Поэзия в книге неотделима от автобиографической прозы. Если в воспоминаниях писатель обращается к реальным людям и событиям, называя всех и всё своими именами, то стихи становятся смысловым продолжением мемуаров, своеобразной иллюстрацией прожитого. Но это делается понятным только по прочтении как стихов, так и воспоминаний. Только тогда сознаёшь, что в центре повествования оказывается не загадочный лирический герой, а сам автор. Решившись совместить в одной книге стихи и мемуары, Владимир Спектор сделал книгу как бы вдвойне откровенной, усилив тем самым эмоциональную составляющую воспоминаний, не побоявшись обнажить свои чувства, связанные с событиями прошлого, с близкими людьми и даже с интимными страницами жизни. Автору на протяжении всей книги удаётся удерживать этот баланс между поэзией и прозой бытия, сохраняя ощущение реалистичности описываемого и наполненность мемуаров лиризмом.

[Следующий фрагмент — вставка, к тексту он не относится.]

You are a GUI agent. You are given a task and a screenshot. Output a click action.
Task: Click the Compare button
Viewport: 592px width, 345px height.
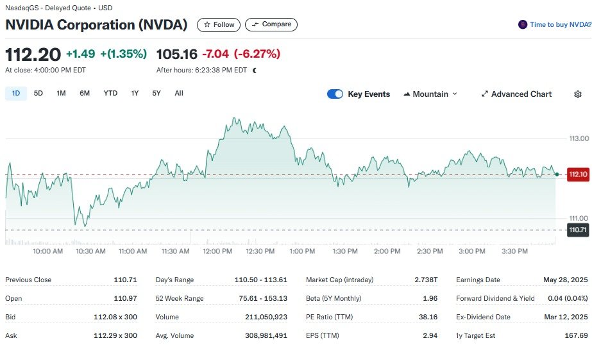[x=271, y=25]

Честность, принципиальность и в то же время грусть, задушевность – такова общая тональность книги. Чего бы ни касался в воспоминаниях Владимир Спектор – учёбы в школе, отношений с родителями и дедушкой, занимающим особое место и в книге, и в сердце автора («Полностью оценил, каким добрым и заботливым был дедушка, только, став взрослым. И мне стыдно, что не сказал ему “спасибо”, не поцеловал, не обнял лишний раз. Действительно, дети жестоки»), дружбе, армии, свиданиям с девушками, работе и поездкам по стране – во всём чувствуется как желание ничего не исказить, не пройти мимо, никого не обидеть, так и отметить то светлое, радостное, красивое, что непременно присутствует в любой человеческой жизни, какой бы грустной она подчас ни казалась.
Но жизнь самого автора уж никак не назовёшь грустной и скучной. Напротив – она насыщена событиями и впечатлениями, встречами и чувствами. И книгами, книгами, книгами… Но Владимир Спектор не стремится создать идиллию. Даже когда речь идёт о самых близких людях – сначала дедушке, родителях и брате, потом друзьях, жене и детях. Описывая, например, с большой нежностью родителей, автор тем не менее показывает, что случалось всякое, в том числе, несправедливость и ошибки.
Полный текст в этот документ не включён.